▸ **WORK ITEM**
Nothing but the pictures should be dropped; repeat the rest of the data below exactly.

(Collected data)
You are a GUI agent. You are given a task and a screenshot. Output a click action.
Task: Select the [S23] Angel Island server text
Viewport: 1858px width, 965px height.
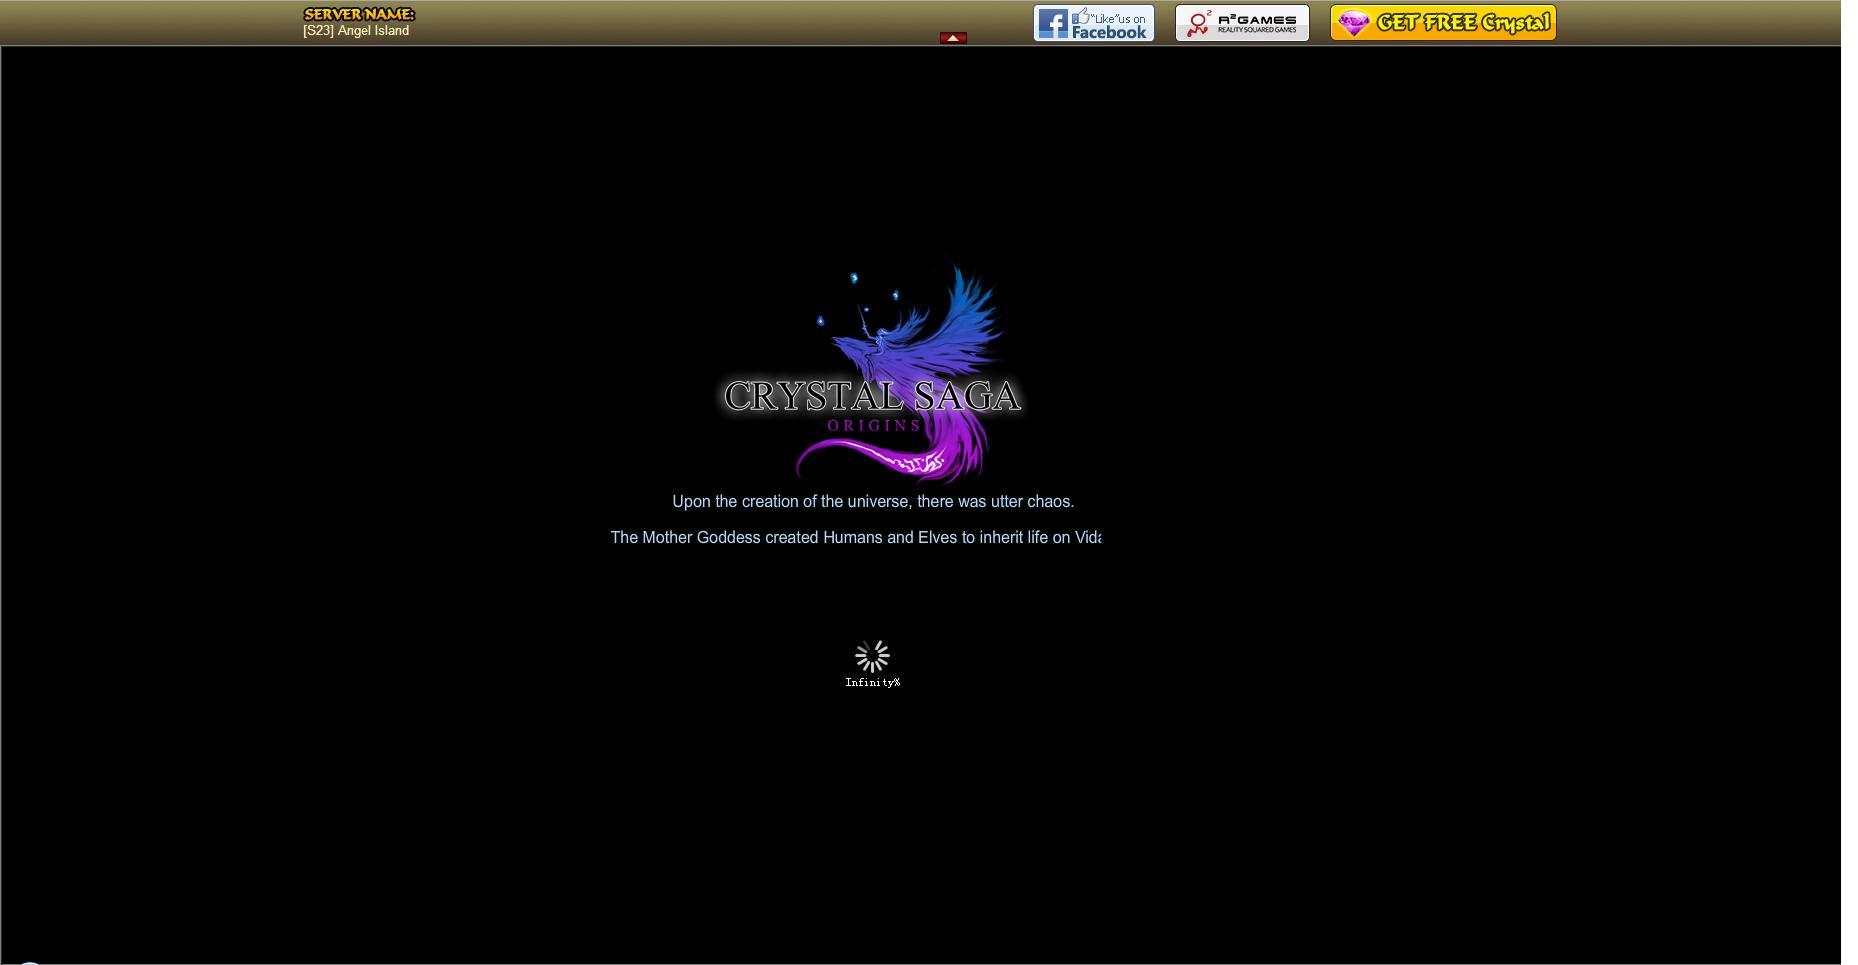tap(356, 31)
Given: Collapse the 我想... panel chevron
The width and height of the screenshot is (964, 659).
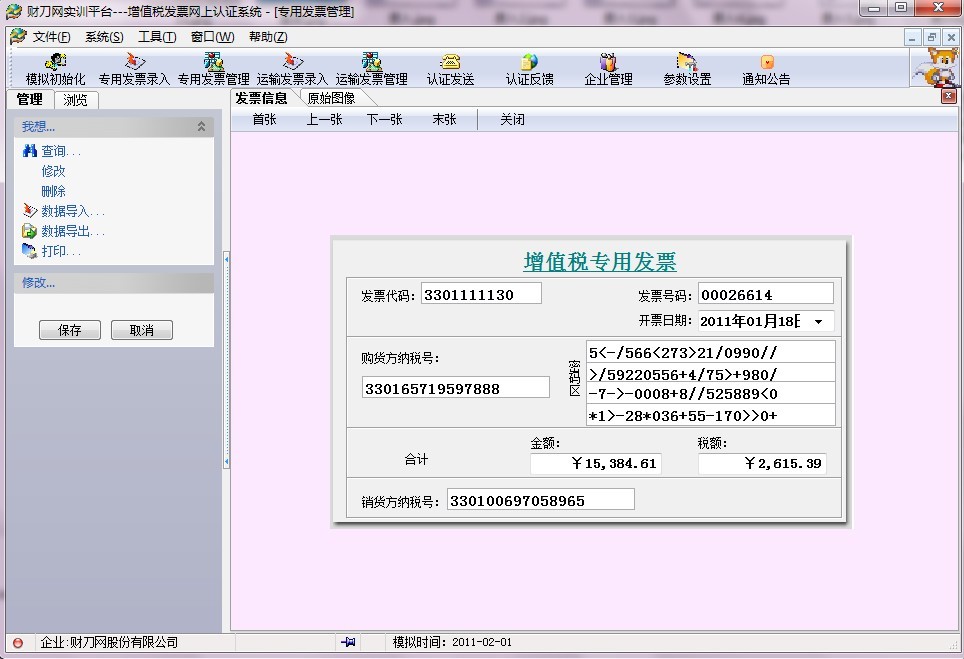Looking at the screenshot, I should tap(201, 127).
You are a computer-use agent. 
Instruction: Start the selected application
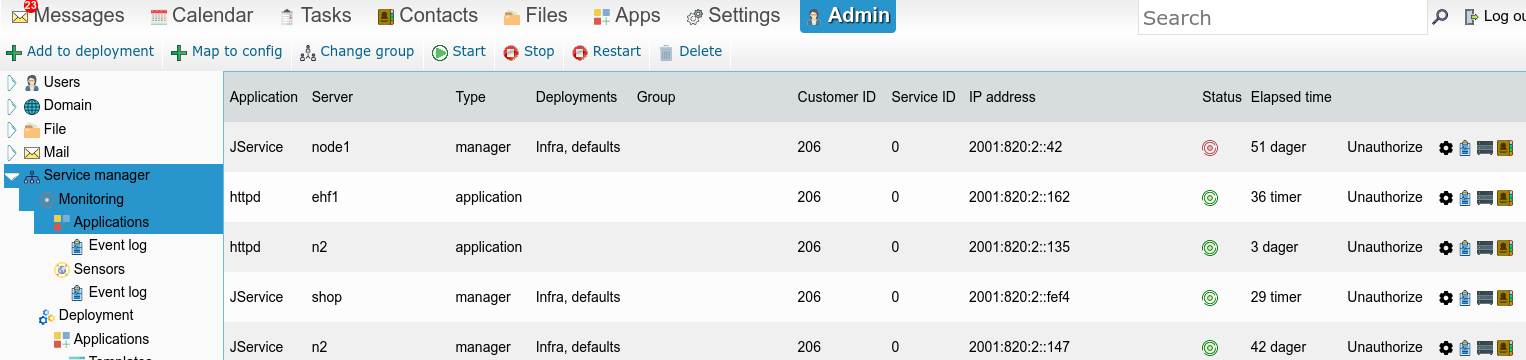coord(459,52)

▸ **OUTPUT BELOW**
You are a GUI agent. You are given a task and a screenshot. Output a click action.
Task: Select the [S23] Angel Island server text
Viewport: 1858px width, 965px height.
tap(356, 31)
Given: Collapse the 我想... panel chevron
The width and height of the screenshot is (964, 659).
Looking at the screenshot, I should tap(201, 127).
You are a computer-use agent. 
Instruction: Start the selected application
coord(459,52)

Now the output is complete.